• **What you need to do**
Go through the lines below, tally those that include the word "agent", and give only the tally.

• **Excerpted data**
************

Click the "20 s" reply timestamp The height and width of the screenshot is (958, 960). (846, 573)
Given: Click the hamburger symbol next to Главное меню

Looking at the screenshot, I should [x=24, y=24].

************

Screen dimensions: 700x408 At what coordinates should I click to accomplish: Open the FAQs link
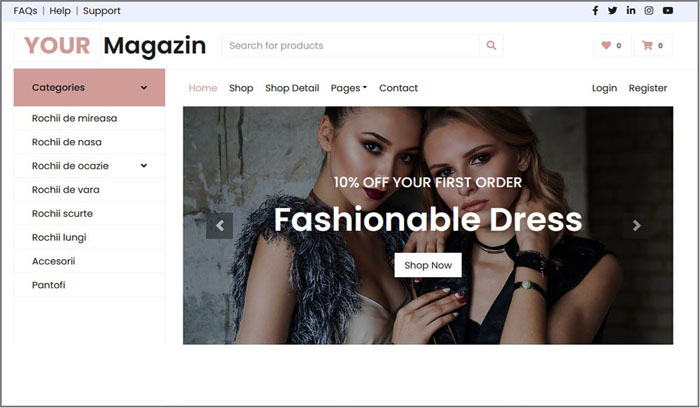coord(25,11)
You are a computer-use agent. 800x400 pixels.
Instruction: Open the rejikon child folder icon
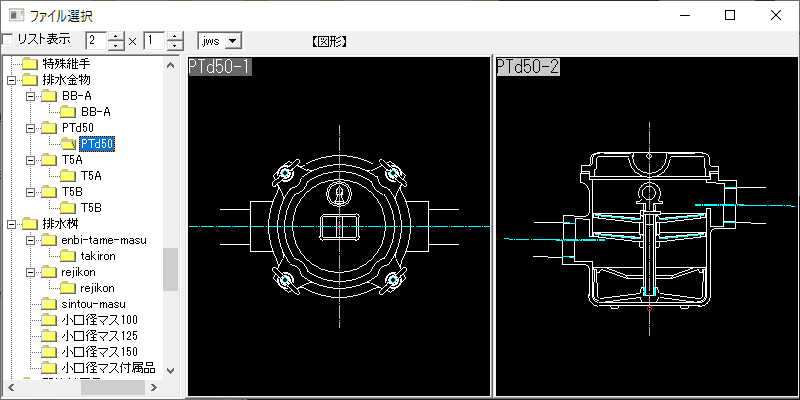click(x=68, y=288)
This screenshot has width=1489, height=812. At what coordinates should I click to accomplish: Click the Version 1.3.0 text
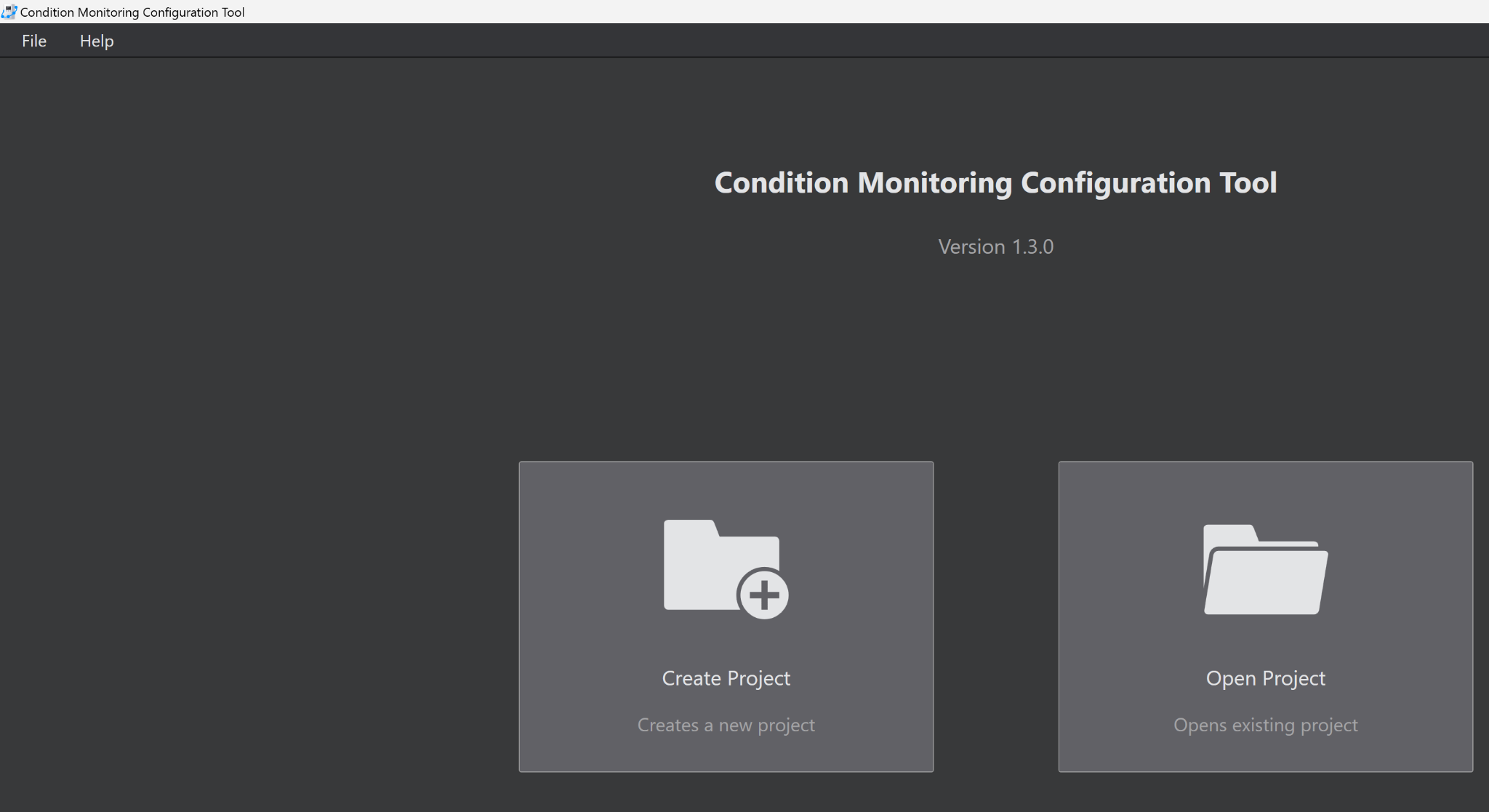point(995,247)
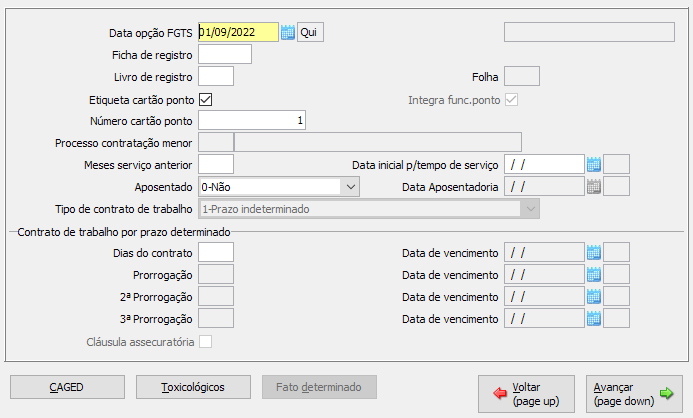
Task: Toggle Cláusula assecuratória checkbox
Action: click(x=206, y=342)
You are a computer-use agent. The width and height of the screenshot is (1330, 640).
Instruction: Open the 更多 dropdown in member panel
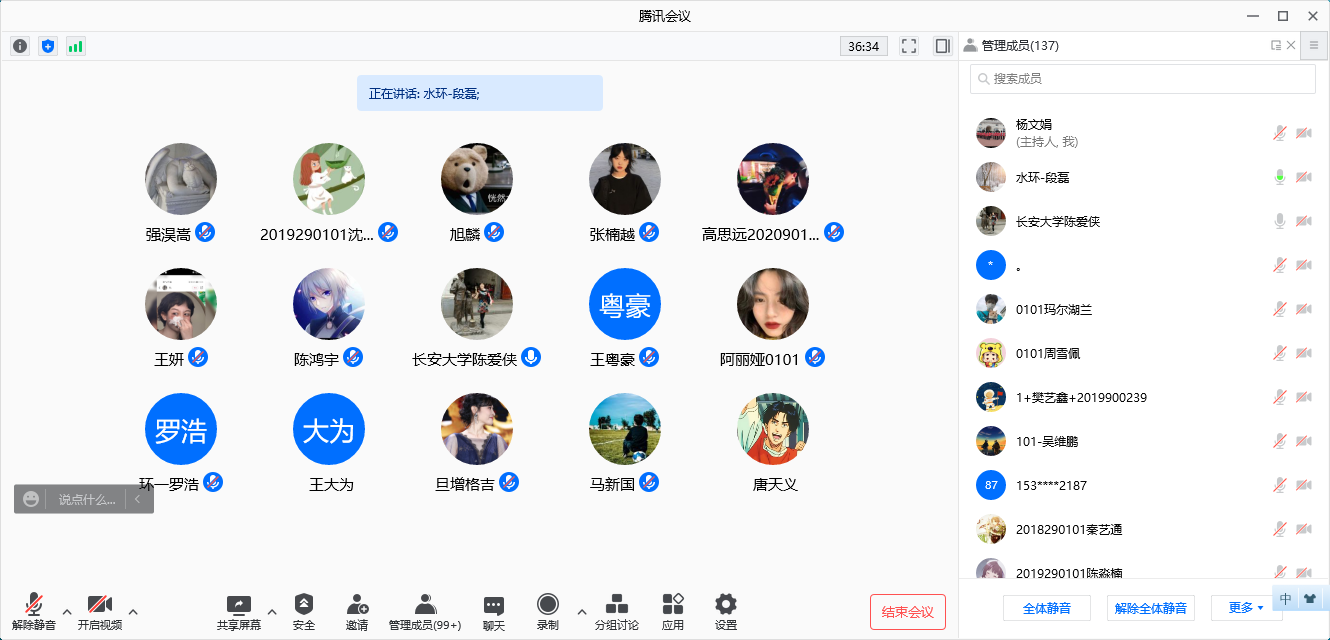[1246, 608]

************

• **Reply to the task**
2